On the whole, the FED delivered an upbeat presentation of the state of the U.S. economy, and it resonated heavily with the current trends in the labour and industry sectors. The FED recognized the strong performance of the labour market, and it even corrected its anticipation for sustained improvements in the near future. It also acknowledged that the inflation for all products apart from food and energy had remained consistently below the symmetric 2% target level. On the whole, the robust data in unemployment and inflation gave the FED reassurances that the U.S. economy can continue to grow at a steady pace over the next quarter, provided that there is no severe hampering to the trade balance from further escalating tensions in international trade.
“Despite solid economic growth and a strong labor market, inflation pressures remained muted. Members continued to view sustained expansion of economic activity, strong labor market conditions, and inflation near the Committee’s symmetric 2 percent objective as the most likely outcomes for the U.S. economy” [source]
The FED, however, remained conspicuously silent about Donald Trump's renewed attacks against China on trade, despite a few muted remarks scattered across the report, which undermines the entire stance of the central bank on global trade. Conversely, investors were left perplexed because of the lack of clarity in regards to the FED’s anticipations about near-future developments in international trade.

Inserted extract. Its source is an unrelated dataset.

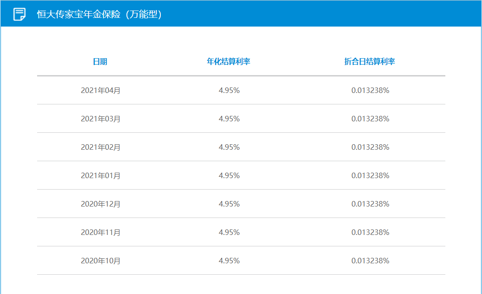Viewport: 482px width, 294px height.
Task: Select the 2021年02月 date cell
Action: click(100, 147)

Overall, the FOMC maintained equivocal rhetoric on its expectations for future rate hikes, and from the entire message of the report, it becomes seemingly apparent that the FED has not entirely ruled out the possibility of yet another hike by the end of the year.

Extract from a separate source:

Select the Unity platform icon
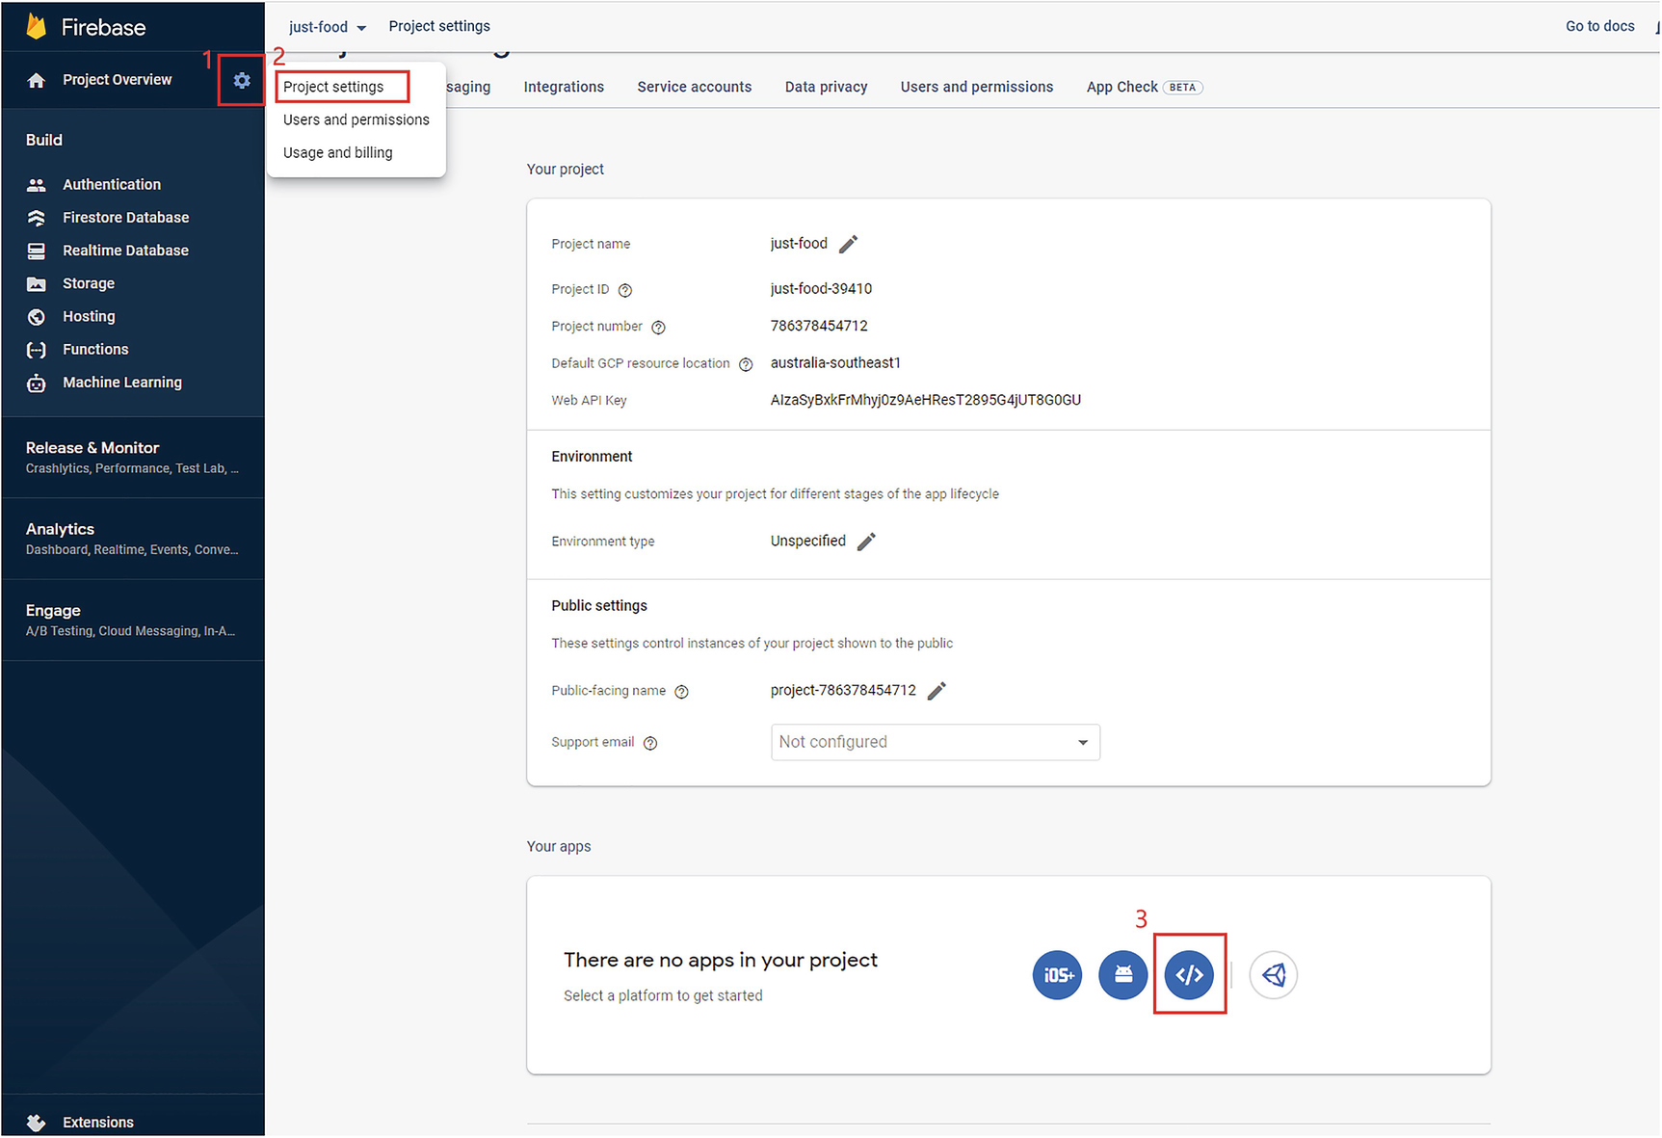1662x1138 pixels. tap(1273, 975)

“Consistent with its statutory mandate, the Committee seeks to foster maximum employment and price stability. […] In light of global economic and financial developments and muted inflation pressures, the Committee will be patient as it determines what future adjustments to the target range for the federal funds rate may be appropriate to support these outcomes.”
Just as we anticipated in our' Weekly Expectations' section here, the release of the Minutes report had the most significant impact on the U.S. bonds market, as the yield of the U.S. 10 Years Government Bond fell with 4.13% in the two days following the release of the report. The increased volatility and the short-selling were mostly caused by the FED’s reluctance to address in greater detail the ongoing spat between Trump and Xi Jinping.